Extracted entries.
※

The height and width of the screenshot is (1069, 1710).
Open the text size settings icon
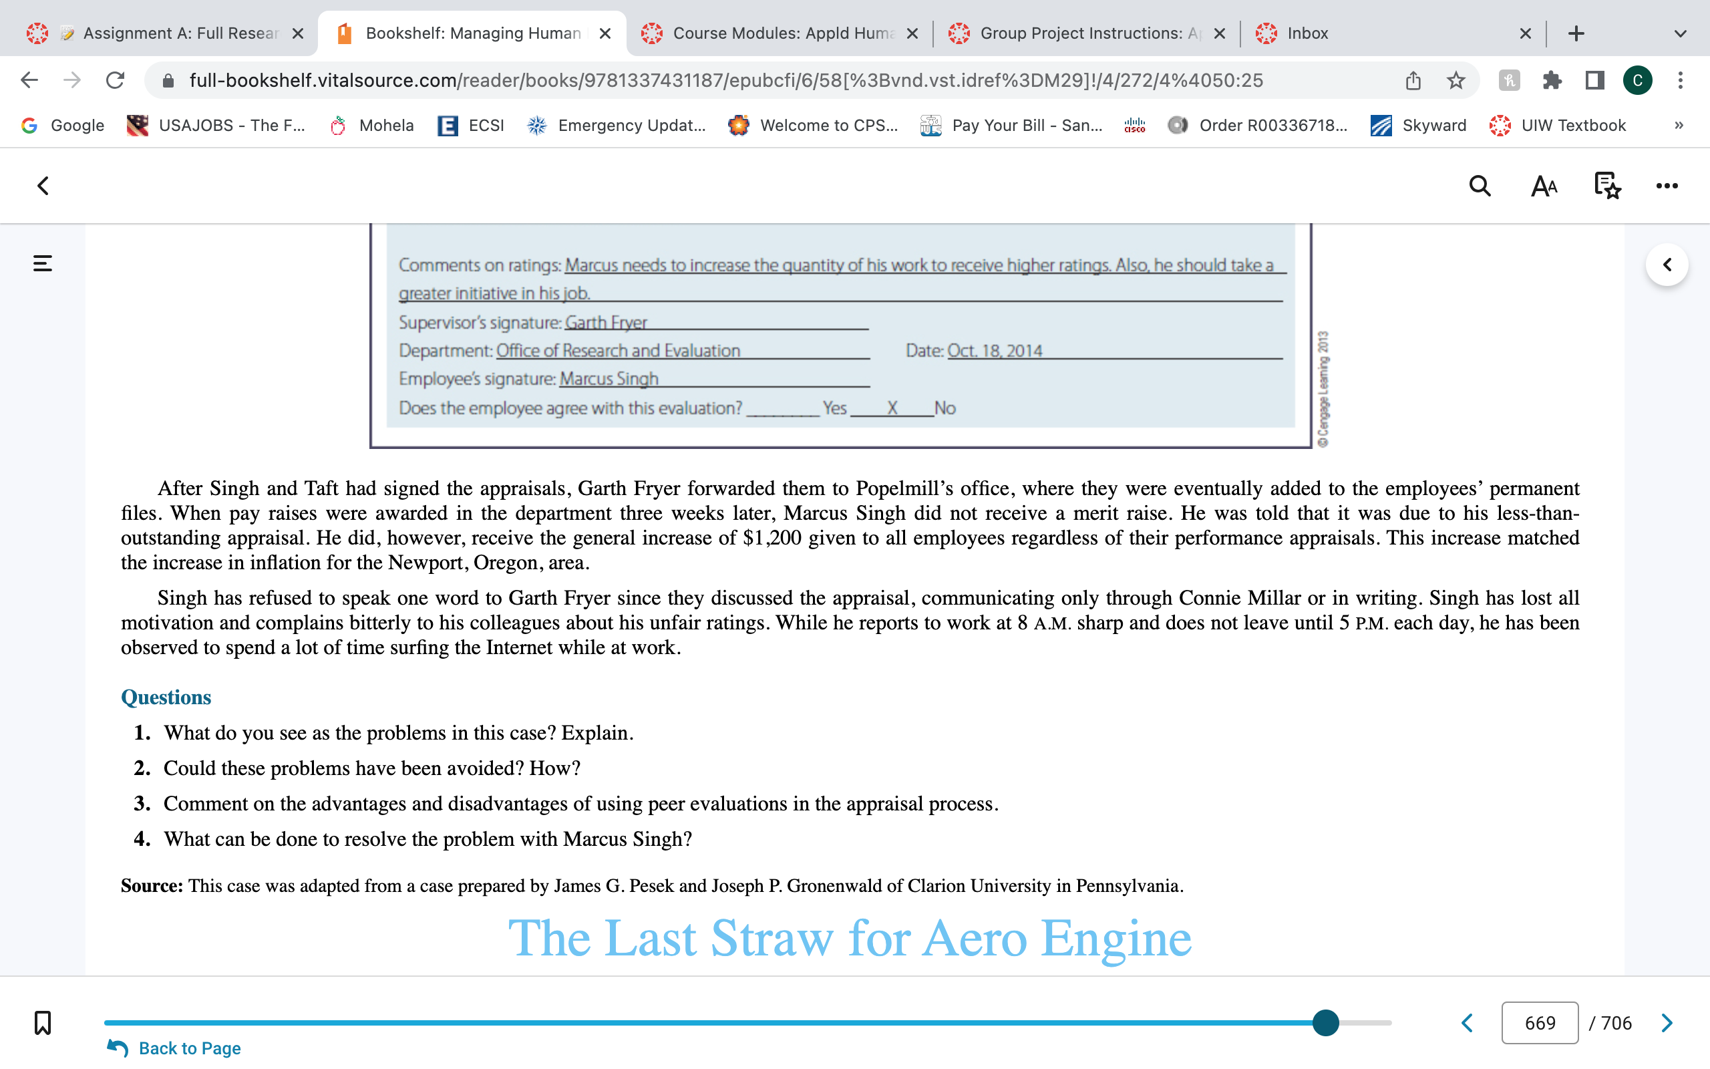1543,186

※

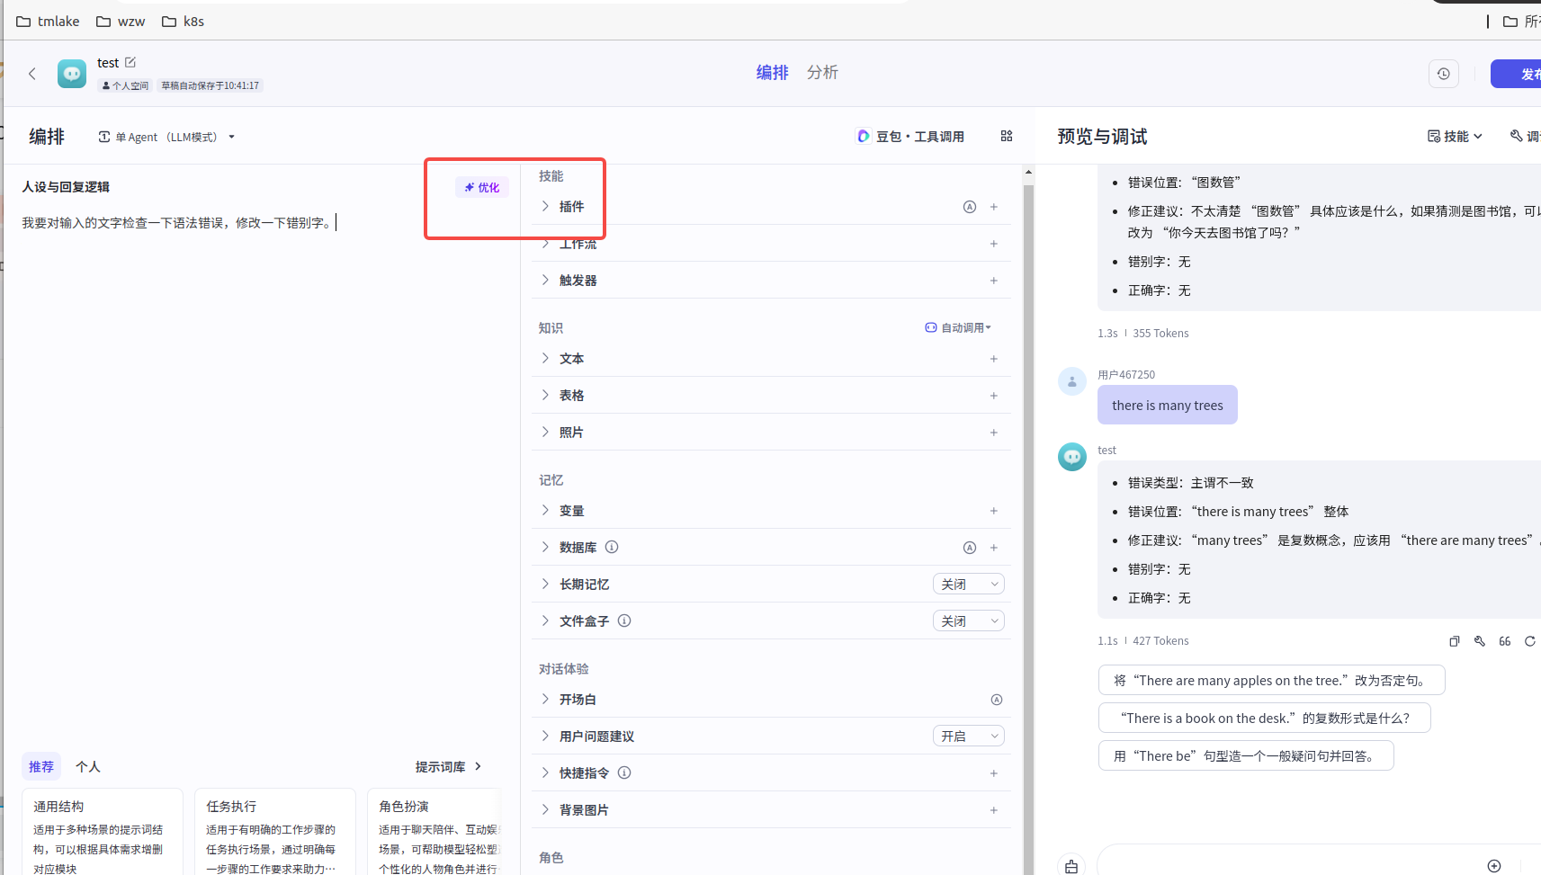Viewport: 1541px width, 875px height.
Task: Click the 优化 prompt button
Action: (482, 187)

※

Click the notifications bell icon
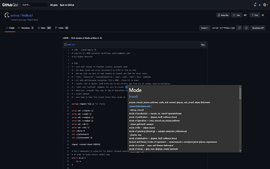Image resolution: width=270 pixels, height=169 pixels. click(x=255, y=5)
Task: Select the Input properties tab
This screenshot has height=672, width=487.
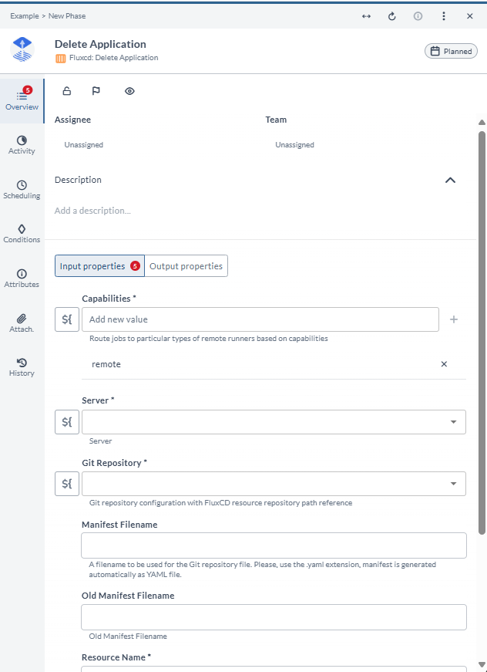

※

To do. Of the lines above, retype only those from the line containing "Task: Select the Input properties tab" through the line containing "This screenshot has height=672, width=487.", including both, exactly.

Answer box.
Task: Select the Input properties tab
This screenshot has height=672, width=487.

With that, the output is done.